L’etica del recupero: verso un’economia circolare
Oltre all’organizzazione logistica e agli introiti economici, il business di Zaltieri ha anche un carattere ecologico che intercetta una tendenza globale: la sostenibilità.
In un mondo che produce più di quanto riesca a consumare, il lavoro dello stockista assume una valenza quasi etica. Invece di finire al macero o negli inceneritori (pratica che molti brand hanno attuato in passato per non svalutare il marchio), i prodotti “dimenticati” tornano sul mercato a prezzi accessibili. È una democratizzazione dell’acquisto che premia chi ha la pazienza di cercare tra i bancali, riducendo drasticamente lo spreco industriale.
Perché il mercato dei “pacchi misteriosi” è esploso in Italia
L’idea imprenditoriale di Zaltieri ha saputo intercettare un trend americano che sta emergendo anche in Italia: la psicologia della blind box spopola tra i giovani e gli adulti. Acquistare prodotti a scatola chiusa e a prezzi accessibili è diventata una moda alimentata dai social e dalla curiosità/speranza di trovare merce rara o di valore.
La dinamica è simile a quella del gioco d’azzardo o delle slot machine: l’adrenalina non deriva tanto dall’oggetto posseduto, quanto dalla possibilità che all’interno di un pacco da 3 euro si celi uno smartphone di ultima generazione o un accessorio di alta moda.
Zaltieri ha saputo intercettare questa “gamification” del commercio. Mentre lui vende a tonnellate ai grossisti, la base della piramide è alimentata dal desiderio di scoprire il tesoro nascosto. Questo crea una domanda perenne che rende il rischio di invenduto per la Stock Italwear’s praticamente nullo. In un mercato saturo di prodotti identici, l’incertezza diventa il valore aggiunto.
I numeri del successo: quanto fattura l’azienda di Roberto Zaltieri?
L’aspetto più impressionante dell’intuizione di Roberto Zaltieri è la velocità con cui il modello di business della Stock Italwear’s ha scalato le classifiche di rendimento nel settore del commercio all’ingrosso. Partendo da una realtà radicata nel distretto tessile di Castel Goffredo, l’azienda ha saputo intercettare il flusso magmatico dei resi e-commerce, trasformandolo in un motore di ricavi costante.
Nel 2025, l’attività di Zaltieri ha toccato un traguardo economico significativo, registrando un fatturato annuo compreso tra i 9,5 e i 10 milioni di euro.

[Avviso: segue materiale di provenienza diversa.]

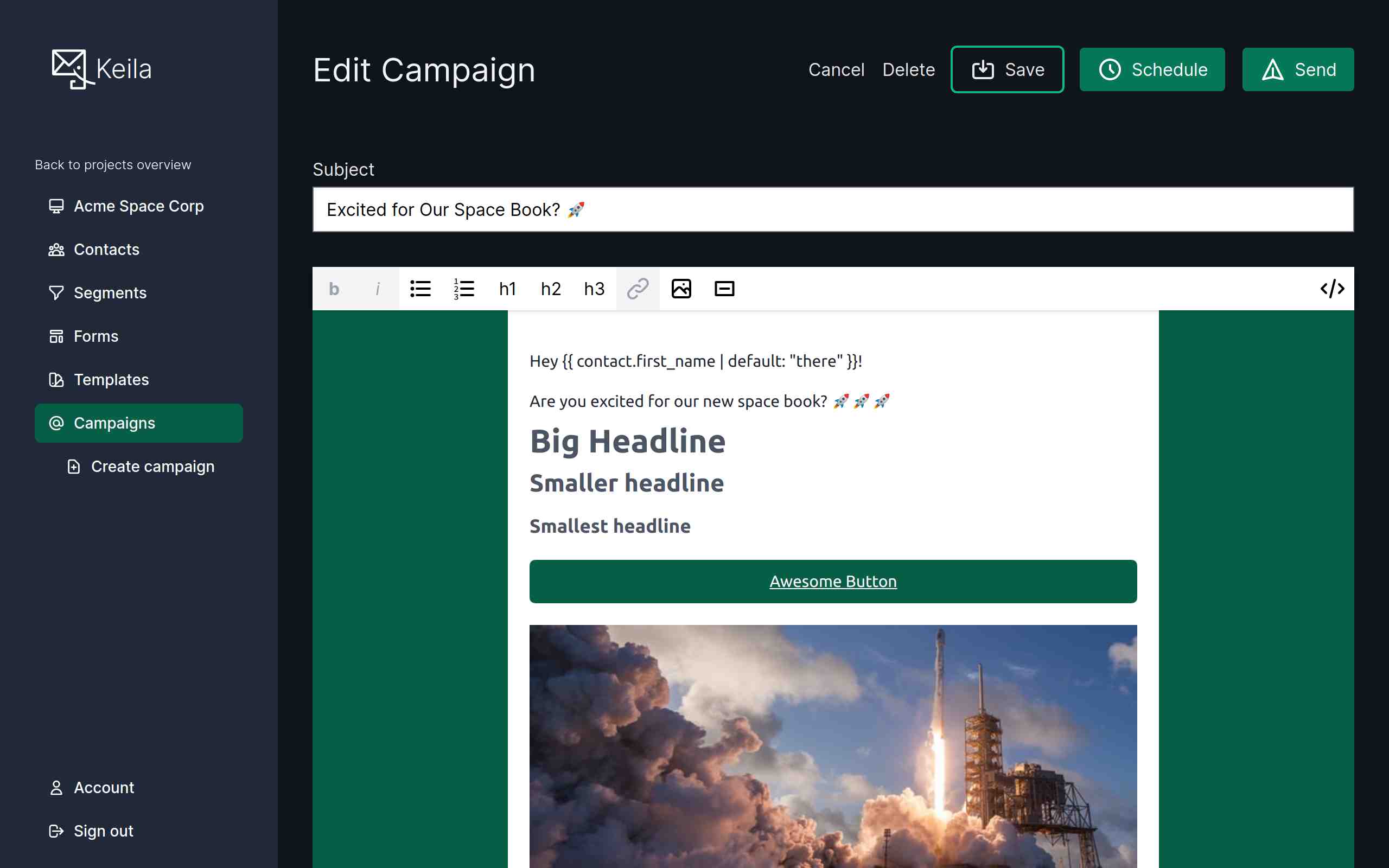Select the ordered list icon
The height and width of the screenshot is (868, 1389).
463,288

Queste cifre non sono solo il risultato di una compravendita di volumi massicci, ma riflettono un’efficienza operativa capillare: acquistare merce a circa 3-4 euro al chilo permette margini di profitto che, sebbene erosi dai costi di logistica e stoccaggio, restano estremamente competitivi rispetto al commercio tradizionale.
La capacità di Zaltieri di movimentare tonnellate di prodotti ogni settimana, mantenendo un magazzino dinamico e privo di fondi statici, garantisce una liquidità che è il vero segreto della sua resilienza finanziaria. In un mercato dove il valore della merce deperisce rapidamente, la Stock Italwear’s ha dimostrato che la velocità di rotazione dello stock è, insieme all’intuito, il pilastro su cui poggia un impero da otto cifre.